Training on the proper use of electronic health records could be an effective strategy for mitigating the potential disruption of workflow in health care organizations. This will eliminate the possibility of costly errors and delays in service delivery.
Workflow Processes
The workflow from admission to discharge in hospitals can be so hectic. Therefore, it is important to limit the movements of physicians and nurses in order to increase efficiency and minimize fatigue. As such, secure can be used to effect communication between nurses and physicians regarding patient treatments. As such, unnecessary paperwork and movements will be reduced significantly.
Impact of Key Federal Initiatives
The various federal initiatives aimed at improving the privacy, safety and confidentiality of patient health information regulate access and sharing of such information. The federal initiatives such as HIPAA ensure that patient health information’s privacy and safety is safeguarded.

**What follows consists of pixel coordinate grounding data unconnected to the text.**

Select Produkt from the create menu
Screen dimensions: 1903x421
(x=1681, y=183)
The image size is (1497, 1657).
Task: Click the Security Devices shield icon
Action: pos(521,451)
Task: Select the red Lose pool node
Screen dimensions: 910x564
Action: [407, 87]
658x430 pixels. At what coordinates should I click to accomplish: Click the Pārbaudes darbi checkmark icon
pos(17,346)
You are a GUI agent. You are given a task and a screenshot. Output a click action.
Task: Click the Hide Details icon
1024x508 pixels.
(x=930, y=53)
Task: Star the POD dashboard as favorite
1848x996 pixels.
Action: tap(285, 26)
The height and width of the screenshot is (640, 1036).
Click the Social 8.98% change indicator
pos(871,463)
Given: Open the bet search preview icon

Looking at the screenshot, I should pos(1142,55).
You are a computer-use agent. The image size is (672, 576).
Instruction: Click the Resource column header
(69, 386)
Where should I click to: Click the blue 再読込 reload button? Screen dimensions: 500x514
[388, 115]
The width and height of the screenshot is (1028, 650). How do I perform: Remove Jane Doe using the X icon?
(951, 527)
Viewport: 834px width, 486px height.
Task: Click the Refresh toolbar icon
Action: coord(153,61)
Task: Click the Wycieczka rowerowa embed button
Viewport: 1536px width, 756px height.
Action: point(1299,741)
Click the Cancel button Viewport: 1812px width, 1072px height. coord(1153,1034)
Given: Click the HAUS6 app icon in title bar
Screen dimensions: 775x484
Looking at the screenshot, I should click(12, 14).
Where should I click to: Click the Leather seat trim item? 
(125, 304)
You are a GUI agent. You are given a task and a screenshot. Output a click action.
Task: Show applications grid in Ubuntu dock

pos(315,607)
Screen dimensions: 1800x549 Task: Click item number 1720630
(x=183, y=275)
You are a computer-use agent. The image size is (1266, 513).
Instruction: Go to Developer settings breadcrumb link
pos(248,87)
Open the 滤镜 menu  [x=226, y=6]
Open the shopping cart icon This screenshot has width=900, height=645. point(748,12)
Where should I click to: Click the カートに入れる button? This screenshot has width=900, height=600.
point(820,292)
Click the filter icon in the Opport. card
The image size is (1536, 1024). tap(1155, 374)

Advantages of IT Systems in Healthcare
Applying IT systems in healthcare comes with important systems. IT systems such as EHRs help in minimizing errors, reducing costs and improving coordination between healthcare providers. This goes a long way in improving the safety of patients in healthcare facilities hence enhancing the quality of care provided.
In conclusion, it is demonstrable that federal initiatives aimed at protecting the privacy and confidentiality of patient health information play a significant role in promoting the quality of care in healthcare facilities. Implementation of electronic healthcare records is a sure way of improving patient safety and quality of care.
References
Greene, A. H. (2012). HIPAA compliance for clinician texting. Journal of AHIMA , 83 (4), 34-36.
Jha, A. K. (2010). Meaningful use of electronic health records: the road ahead. Jama , 304 (15), 1709-1710.
Kilbridge, P. (2003). The cost of HIPAA compliance. The New England journal of medicine , 348 (15), 1423.